## DIRECTIONS
1. In the tutorial excerpt, how many automobiles does the Motor Trend car road tests data cover?
2. Quote everything in the tutorial excerpt from "#### scipy.stats" down to "tests (e.g. $t$-test).".
3. Summarize the tutorial excerpt in two sentences.

## PAGE TEXT
>> Begin

If you want to import a SciPy submodule (e.g. the statistics submodule `scipy.stats`), use 

In [None]:
from scipy import stats

#### scipy.stats 
Let's dive a bit deeper in `scipy.stats`. The real utility of this submodule is to access probability distributions functions (pdfs) and standard statistical tests (e.g. $t$-test).  

#### Probability distribution functions
There is a large collection of [continuous and discrete pdfs](http://docs.scipy.org/doc/scipy/reference/stats.html) in the `scipy.stats` submodule.  The syntax to simulate random variables from a specific pdf is the name of the distribution  followed by `.rvs`. To generate $n$=10 $N(0,1)$ random variables, 

In [None]:
from scipy.stats import norm
x = norm.rvs(loc = 0, scale = 1, size = 1000)
plt.hist(x)
plt.title('Histogram of 1000 normal random variables')

# More Pandas and Matplotlib

## Motor Trend Car Road Tests Data

The data was extracted from the 1974 Motor Trend US magazine, and comprises fuel consumption and 10 aspects of automobile design and performance for 32 automobiles (1973–74 models). This dataset is available on Github in the [2014_data repository](https://github.com/cs109/2014_data) and is called `mtcars.csv`.

>> End

## INFORMATION PROVIDED
>> Begin

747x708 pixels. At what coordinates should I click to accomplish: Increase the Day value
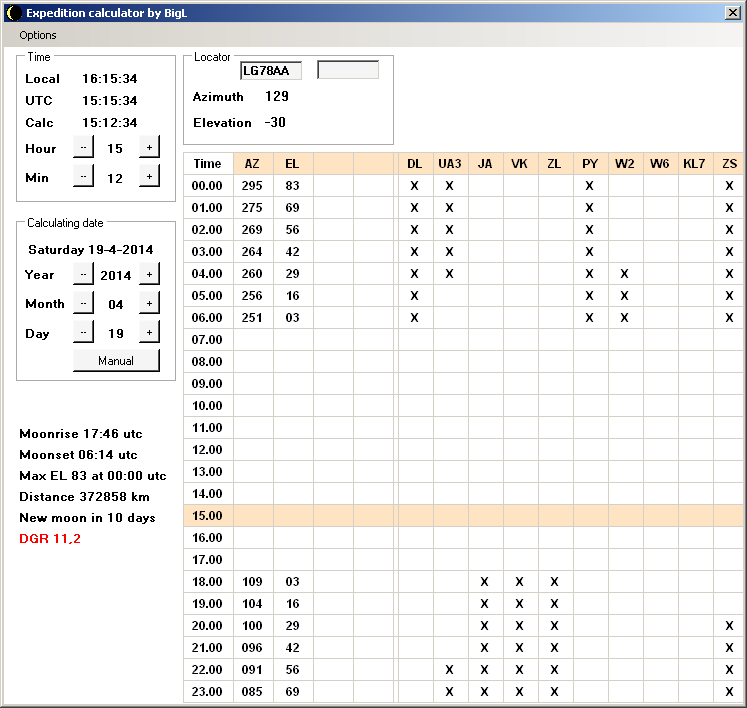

>> End

## TASK RESULTS
1. 32 automobiles (1973–74 models).

2.
#### scipy.stats 
Let's dive a bit deeper in `scipy.stats`. The real utility of this submodule is to access probability distributions functions (pdfs) and standard statistical tests (e.g. $t$-test).

3. The `scipy.stats` submodule gives access to probability distribution functions and standard statistical tests, and a random variable is simulated from a distribution by writing the distribution's name followed by `.rvs`. The Motor Trend car road tests data, taken from the 1974 Motor Trend US magazine, covers fuel consumption and 10 aspects of design and performance for 32 automobiles and is available on Github as `mtcars.csv`.